*Task prompt*:
When you reach the line that contains "This screenshot has width=947, height=665.", begin copying exactly and continue through the last line below. Do not copy pictures.
+ + + +
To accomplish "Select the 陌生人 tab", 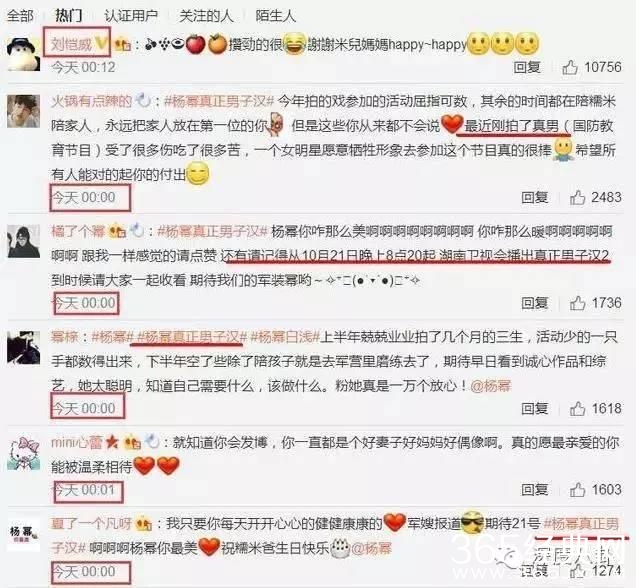I will (x=275, y=16).
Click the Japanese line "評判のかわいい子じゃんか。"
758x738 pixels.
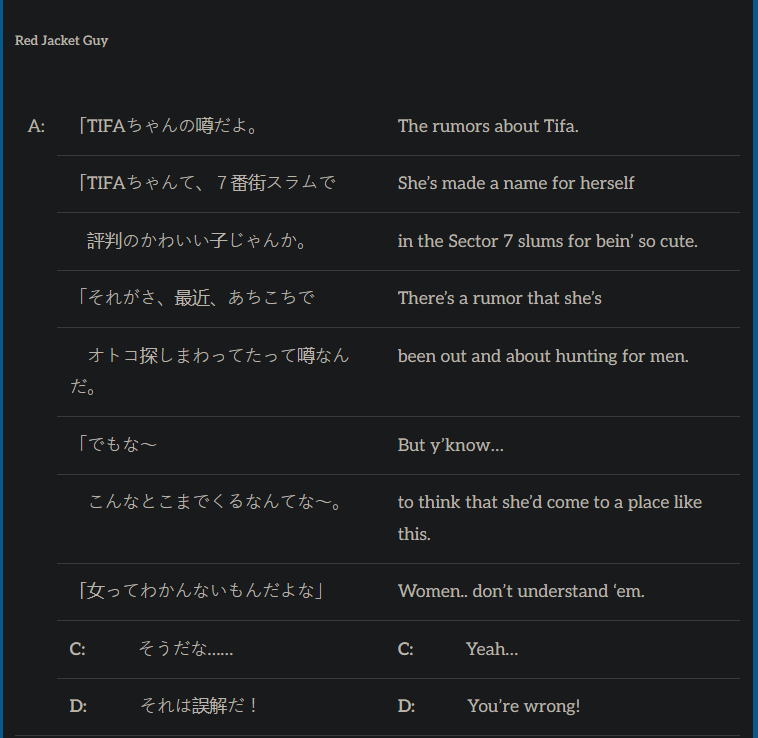197,241
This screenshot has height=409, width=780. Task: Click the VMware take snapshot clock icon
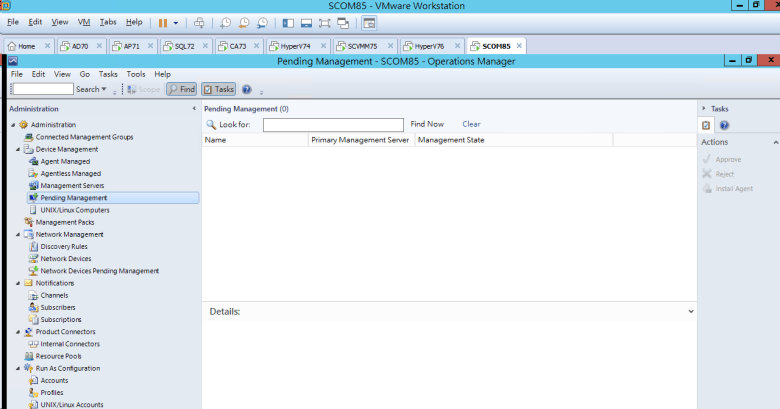click(x=226, y=22)
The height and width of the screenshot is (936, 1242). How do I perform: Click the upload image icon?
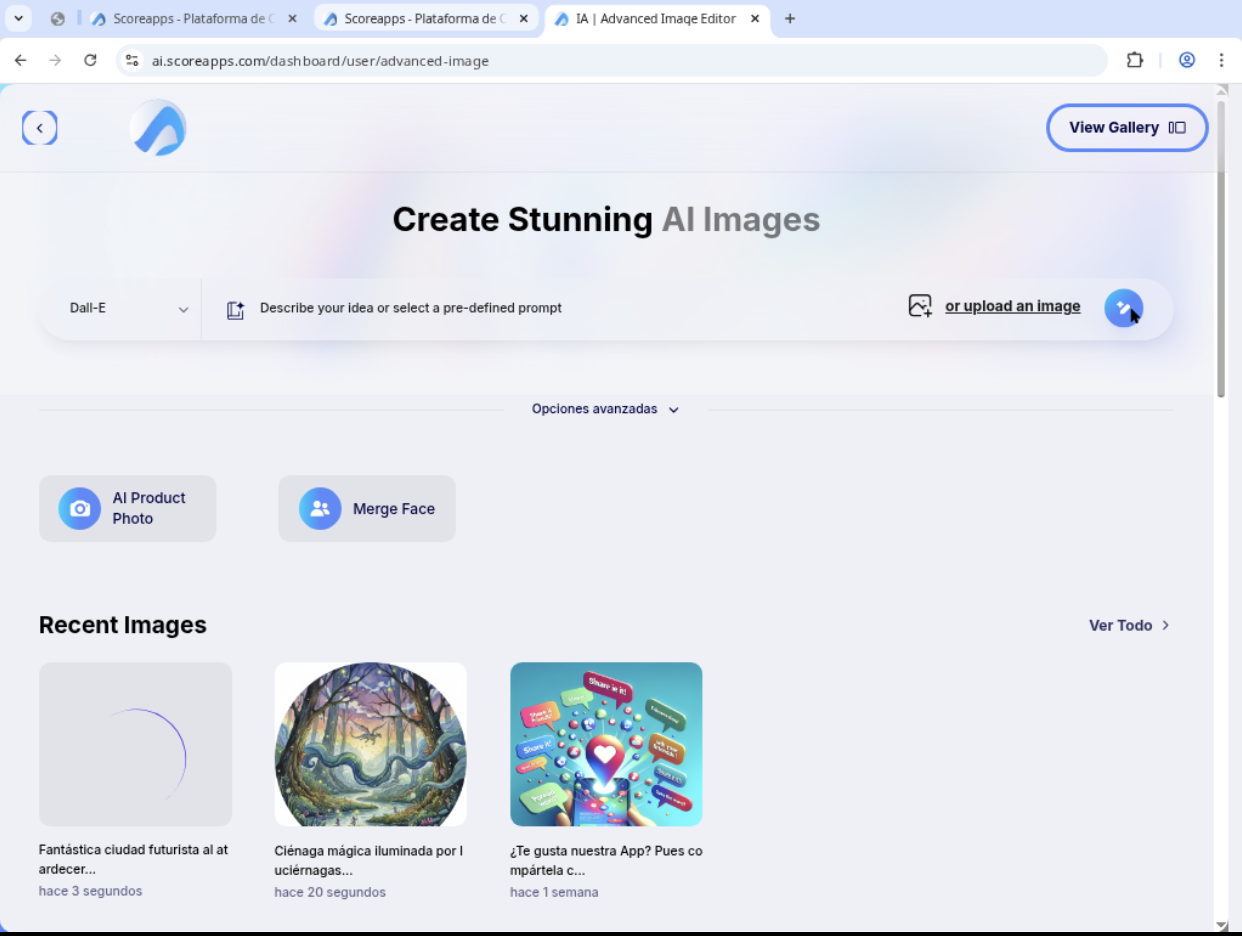(x=919, y=306)
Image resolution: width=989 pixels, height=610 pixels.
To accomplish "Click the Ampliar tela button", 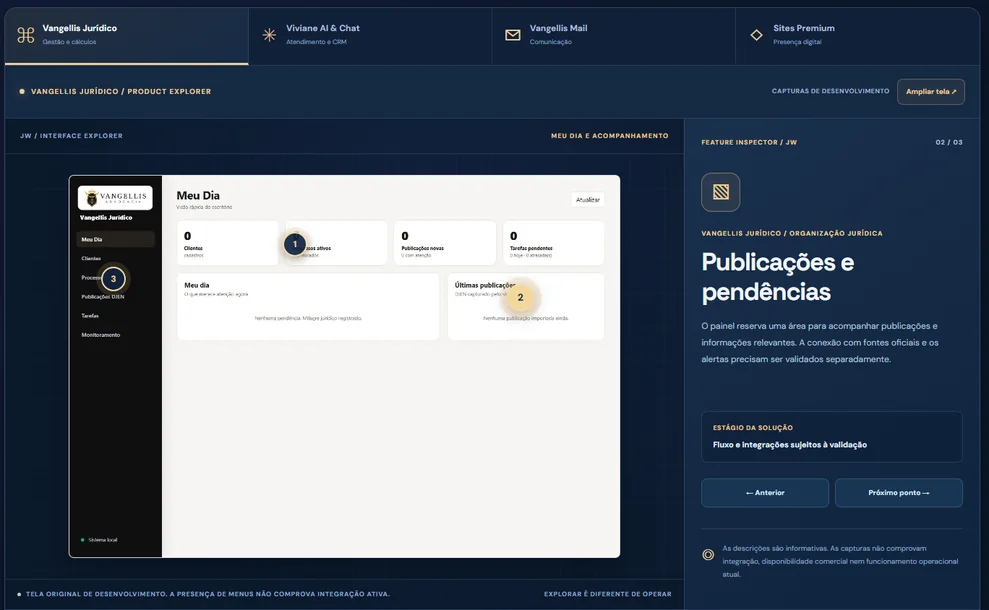I will (x=931, y=91).
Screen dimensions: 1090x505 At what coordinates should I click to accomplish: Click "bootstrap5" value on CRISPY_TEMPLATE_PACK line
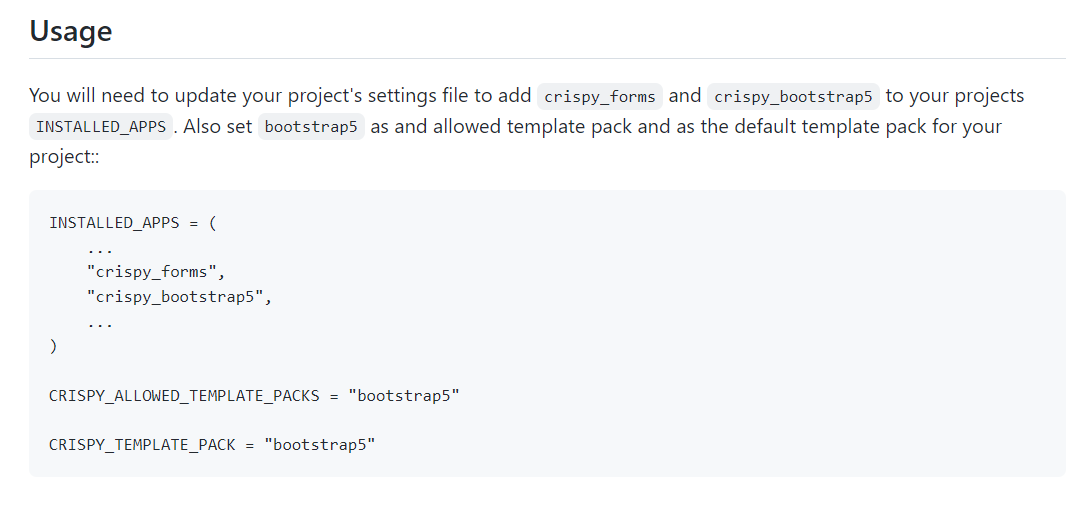319,444
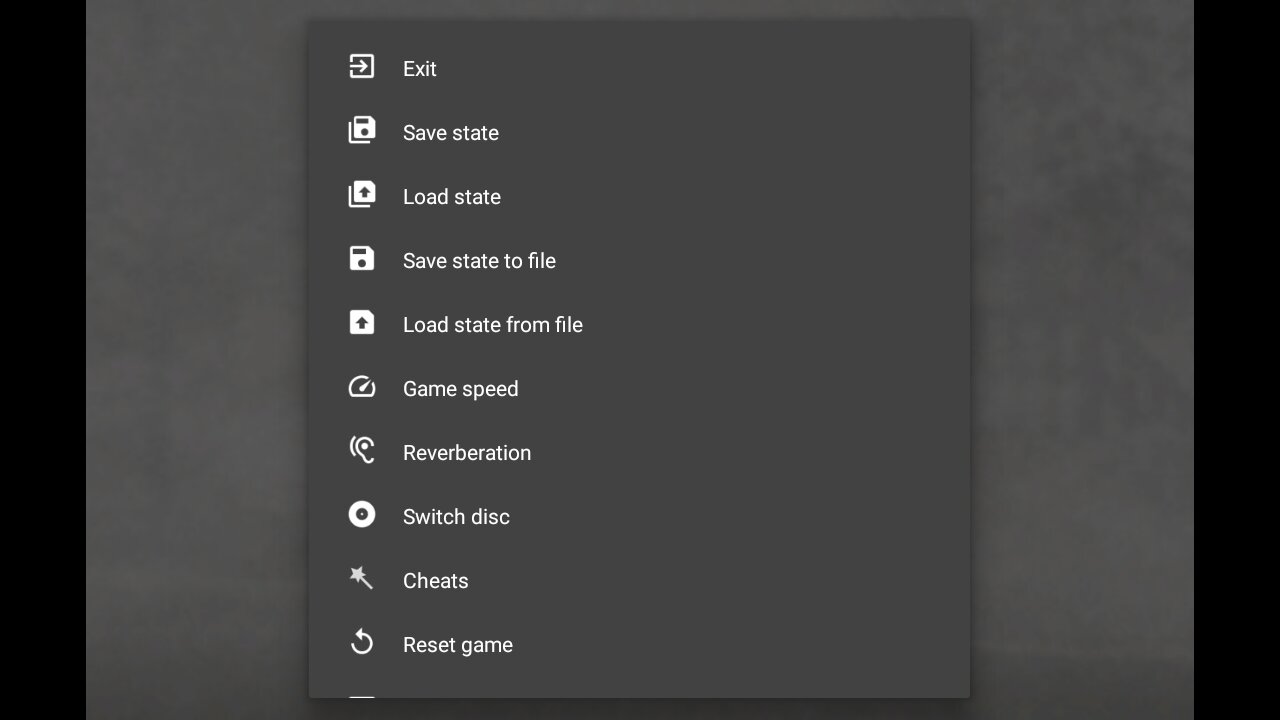Click the Save state to file floppy icon
The width and height of the screenshot is (1280, 720).
click(361, 259)
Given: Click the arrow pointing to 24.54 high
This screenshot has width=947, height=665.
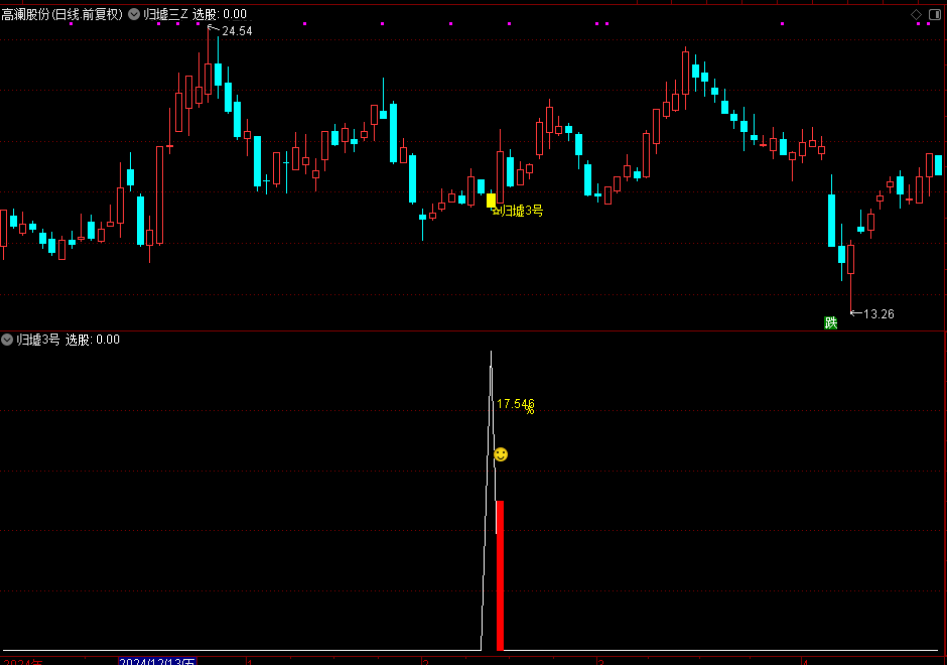Looking at the screenshot, I should pyautogui.click(x=213, y=30).
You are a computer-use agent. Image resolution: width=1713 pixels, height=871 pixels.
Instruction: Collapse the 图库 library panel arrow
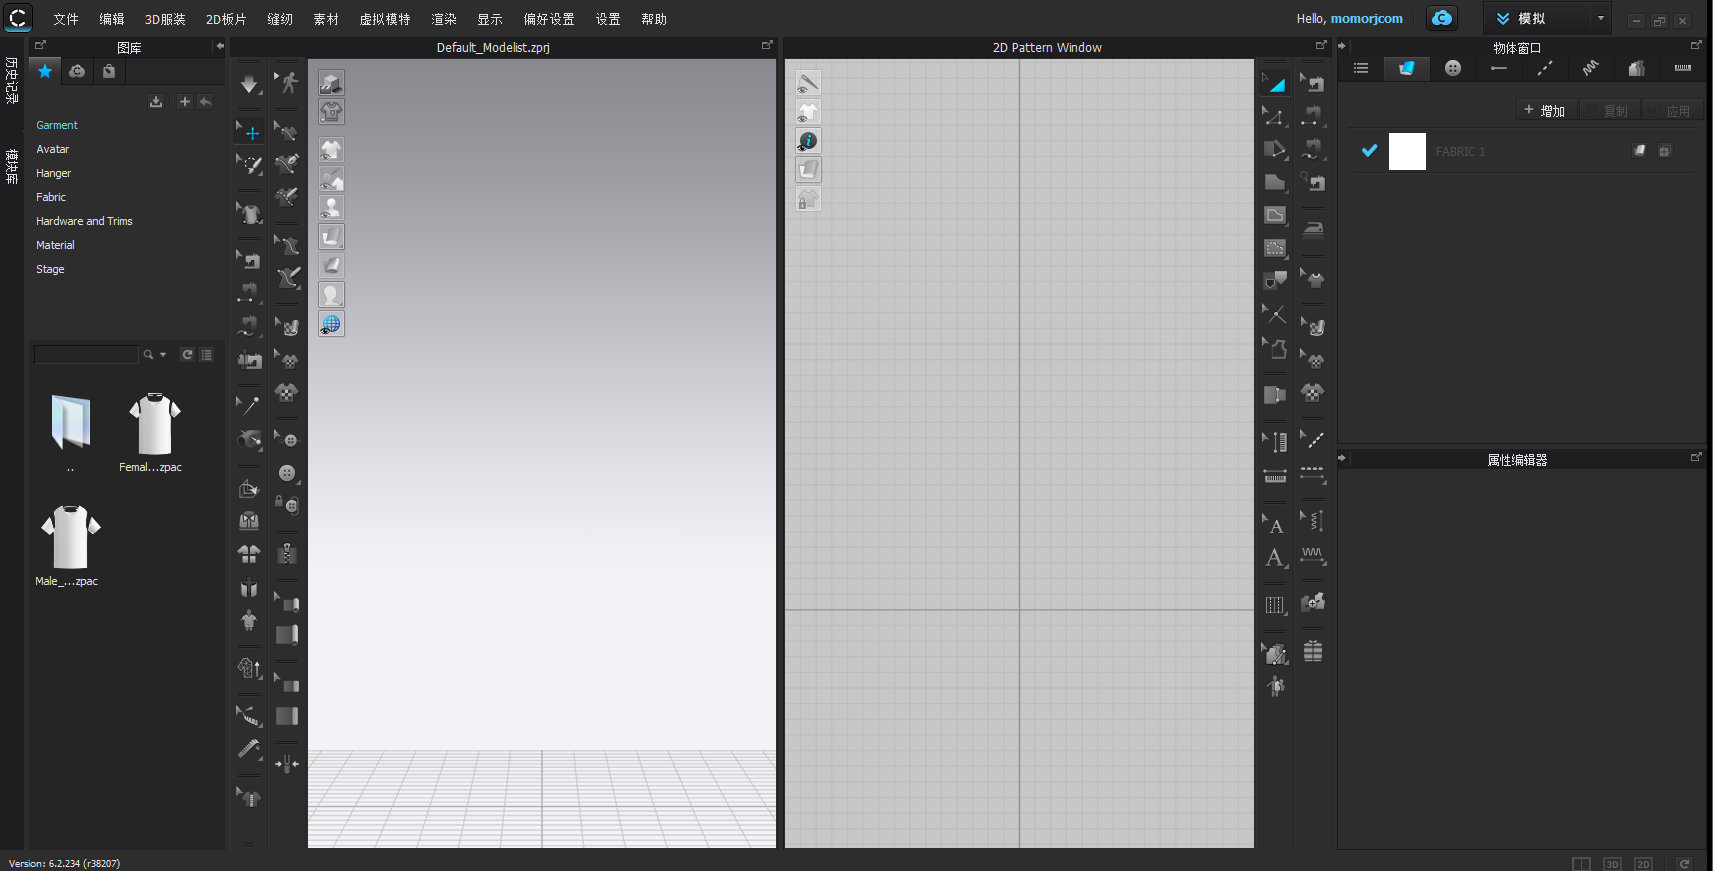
+ + + +
*Response for this exercise*:
This screenshot has width=947, height=665.
Looking at the screenshot, I should pyautogui.click(x=213, y=30).
You are a computer-use agent. Image resolution: width=1713 pixels, height=871 pixels.
Instruction: Collapse the 图库 library panel arrow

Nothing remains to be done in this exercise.